| ACTION ITEM |
Examine the entries and show every line in which the word "will" is found.
*** Opening DATA LISTING ***
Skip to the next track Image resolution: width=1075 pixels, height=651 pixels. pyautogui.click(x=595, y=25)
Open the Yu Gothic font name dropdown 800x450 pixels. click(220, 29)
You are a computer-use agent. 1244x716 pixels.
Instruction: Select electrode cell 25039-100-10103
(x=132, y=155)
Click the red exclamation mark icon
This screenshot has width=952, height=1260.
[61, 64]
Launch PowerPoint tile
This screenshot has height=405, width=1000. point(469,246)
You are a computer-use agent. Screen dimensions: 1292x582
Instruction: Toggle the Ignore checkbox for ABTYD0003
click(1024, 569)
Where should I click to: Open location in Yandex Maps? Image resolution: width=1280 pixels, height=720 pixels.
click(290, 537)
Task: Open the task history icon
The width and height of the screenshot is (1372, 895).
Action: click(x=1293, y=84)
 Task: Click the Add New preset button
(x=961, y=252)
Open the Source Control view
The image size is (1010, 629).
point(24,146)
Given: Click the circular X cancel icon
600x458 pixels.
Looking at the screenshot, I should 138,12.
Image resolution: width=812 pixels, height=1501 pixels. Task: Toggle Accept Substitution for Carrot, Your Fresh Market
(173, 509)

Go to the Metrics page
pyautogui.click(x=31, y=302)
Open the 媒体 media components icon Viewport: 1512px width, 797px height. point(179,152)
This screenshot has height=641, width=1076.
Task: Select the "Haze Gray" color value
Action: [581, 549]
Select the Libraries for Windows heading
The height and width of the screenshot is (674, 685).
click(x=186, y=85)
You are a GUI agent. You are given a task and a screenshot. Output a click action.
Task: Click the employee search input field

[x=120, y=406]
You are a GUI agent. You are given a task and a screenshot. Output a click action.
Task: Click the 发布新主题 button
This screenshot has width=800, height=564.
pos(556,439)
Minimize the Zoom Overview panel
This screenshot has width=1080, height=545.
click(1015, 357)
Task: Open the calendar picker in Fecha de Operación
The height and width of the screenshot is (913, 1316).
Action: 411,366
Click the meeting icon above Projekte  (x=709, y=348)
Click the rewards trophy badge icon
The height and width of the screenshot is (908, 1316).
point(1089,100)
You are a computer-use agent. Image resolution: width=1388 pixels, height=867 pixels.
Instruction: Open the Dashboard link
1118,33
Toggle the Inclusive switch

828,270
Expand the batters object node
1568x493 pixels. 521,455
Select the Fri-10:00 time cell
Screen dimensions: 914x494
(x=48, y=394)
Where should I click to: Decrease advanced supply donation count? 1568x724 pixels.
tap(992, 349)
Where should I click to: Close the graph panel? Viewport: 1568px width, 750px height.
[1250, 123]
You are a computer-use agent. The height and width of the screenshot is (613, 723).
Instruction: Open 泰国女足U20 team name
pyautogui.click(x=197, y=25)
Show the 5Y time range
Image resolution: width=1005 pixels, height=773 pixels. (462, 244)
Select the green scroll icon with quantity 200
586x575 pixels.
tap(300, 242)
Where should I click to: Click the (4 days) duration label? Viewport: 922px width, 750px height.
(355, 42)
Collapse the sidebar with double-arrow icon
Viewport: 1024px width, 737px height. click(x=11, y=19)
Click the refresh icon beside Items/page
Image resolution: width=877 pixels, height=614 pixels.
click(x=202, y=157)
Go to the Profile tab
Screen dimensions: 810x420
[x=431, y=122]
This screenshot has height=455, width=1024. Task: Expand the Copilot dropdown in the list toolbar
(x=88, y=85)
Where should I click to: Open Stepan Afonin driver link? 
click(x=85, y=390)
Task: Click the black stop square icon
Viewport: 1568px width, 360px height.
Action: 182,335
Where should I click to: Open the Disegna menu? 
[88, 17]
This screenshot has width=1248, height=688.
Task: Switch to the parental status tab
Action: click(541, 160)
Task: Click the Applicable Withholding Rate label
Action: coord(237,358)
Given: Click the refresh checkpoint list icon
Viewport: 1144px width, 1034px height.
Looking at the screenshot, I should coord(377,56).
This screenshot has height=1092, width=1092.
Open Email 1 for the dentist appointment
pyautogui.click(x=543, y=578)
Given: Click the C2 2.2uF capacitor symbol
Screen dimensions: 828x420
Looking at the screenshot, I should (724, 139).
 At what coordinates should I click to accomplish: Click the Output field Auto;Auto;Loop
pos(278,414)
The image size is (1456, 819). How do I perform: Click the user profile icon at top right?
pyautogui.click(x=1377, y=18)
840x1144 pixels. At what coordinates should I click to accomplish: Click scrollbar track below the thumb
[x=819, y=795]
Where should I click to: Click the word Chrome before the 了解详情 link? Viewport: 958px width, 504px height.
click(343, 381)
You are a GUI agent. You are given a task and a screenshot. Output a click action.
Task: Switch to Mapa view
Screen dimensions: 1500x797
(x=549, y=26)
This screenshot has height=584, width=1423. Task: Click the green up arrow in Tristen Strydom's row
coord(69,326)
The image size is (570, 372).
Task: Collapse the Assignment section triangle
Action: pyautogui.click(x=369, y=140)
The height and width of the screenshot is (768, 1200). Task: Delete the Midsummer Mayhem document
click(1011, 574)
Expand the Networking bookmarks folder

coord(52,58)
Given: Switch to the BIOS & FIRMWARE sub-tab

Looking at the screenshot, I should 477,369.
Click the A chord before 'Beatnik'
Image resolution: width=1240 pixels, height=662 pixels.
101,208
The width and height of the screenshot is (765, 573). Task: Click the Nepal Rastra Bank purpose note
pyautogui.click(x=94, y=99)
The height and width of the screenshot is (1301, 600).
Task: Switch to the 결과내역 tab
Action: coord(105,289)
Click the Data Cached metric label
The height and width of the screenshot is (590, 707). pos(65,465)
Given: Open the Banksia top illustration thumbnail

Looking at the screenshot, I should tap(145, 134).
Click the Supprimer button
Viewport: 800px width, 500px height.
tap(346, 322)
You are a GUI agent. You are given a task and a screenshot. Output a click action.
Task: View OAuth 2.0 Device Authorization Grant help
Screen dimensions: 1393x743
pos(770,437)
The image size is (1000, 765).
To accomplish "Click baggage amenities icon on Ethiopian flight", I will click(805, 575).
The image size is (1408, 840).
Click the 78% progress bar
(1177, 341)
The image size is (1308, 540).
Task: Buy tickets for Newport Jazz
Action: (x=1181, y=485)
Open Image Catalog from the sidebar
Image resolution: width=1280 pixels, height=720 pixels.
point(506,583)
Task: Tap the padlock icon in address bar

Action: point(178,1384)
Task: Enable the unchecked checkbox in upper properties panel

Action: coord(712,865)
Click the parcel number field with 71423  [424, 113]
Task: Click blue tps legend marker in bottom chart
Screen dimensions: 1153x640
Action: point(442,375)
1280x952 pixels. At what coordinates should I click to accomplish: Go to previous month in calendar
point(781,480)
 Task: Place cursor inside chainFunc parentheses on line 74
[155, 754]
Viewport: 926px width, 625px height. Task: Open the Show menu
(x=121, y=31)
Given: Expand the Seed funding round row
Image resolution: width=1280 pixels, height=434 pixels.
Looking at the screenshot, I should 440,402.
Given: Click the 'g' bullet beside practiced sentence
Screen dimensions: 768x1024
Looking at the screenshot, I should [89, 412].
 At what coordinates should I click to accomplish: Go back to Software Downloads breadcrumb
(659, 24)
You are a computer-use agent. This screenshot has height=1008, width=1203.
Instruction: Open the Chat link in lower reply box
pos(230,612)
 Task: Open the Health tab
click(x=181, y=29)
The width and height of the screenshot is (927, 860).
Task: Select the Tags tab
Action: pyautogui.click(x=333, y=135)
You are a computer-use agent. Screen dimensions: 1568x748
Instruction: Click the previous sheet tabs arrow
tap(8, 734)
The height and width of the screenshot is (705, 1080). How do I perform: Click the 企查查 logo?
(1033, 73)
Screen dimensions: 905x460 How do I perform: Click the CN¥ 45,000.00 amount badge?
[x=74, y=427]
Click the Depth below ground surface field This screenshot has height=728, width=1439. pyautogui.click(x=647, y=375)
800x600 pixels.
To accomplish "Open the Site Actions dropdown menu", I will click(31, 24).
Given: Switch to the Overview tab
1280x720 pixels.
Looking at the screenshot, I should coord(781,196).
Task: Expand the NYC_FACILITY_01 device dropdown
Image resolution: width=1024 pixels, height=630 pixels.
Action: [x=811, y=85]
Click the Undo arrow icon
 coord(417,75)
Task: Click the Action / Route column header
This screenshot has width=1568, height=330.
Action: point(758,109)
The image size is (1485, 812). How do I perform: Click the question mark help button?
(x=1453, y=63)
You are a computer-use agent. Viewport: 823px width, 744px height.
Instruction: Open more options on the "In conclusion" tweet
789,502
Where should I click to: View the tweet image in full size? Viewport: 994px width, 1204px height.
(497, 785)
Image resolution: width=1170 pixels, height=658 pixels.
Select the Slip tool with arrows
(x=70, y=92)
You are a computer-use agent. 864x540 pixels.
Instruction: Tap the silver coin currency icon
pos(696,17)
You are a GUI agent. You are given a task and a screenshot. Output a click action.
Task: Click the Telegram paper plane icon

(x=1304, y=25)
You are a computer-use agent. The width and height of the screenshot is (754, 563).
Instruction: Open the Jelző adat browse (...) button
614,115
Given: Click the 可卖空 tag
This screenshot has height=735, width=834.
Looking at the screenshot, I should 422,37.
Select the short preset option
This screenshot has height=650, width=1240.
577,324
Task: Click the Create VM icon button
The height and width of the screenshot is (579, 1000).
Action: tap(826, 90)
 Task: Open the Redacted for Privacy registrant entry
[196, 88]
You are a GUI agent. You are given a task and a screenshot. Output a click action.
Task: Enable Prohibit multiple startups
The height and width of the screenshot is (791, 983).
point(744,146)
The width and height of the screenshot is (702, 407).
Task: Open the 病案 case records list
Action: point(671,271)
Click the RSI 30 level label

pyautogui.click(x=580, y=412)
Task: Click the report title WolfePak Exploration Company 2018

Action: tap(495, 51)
*** Closing DATA LISTING ***
| WRITTEN REPLY |
To accomplish "Click baggage amenities icon on Ethiopian flight", I will click(805, 575).
To accomplish "Open the Site Actions dropdown menu", I will click(31, 24).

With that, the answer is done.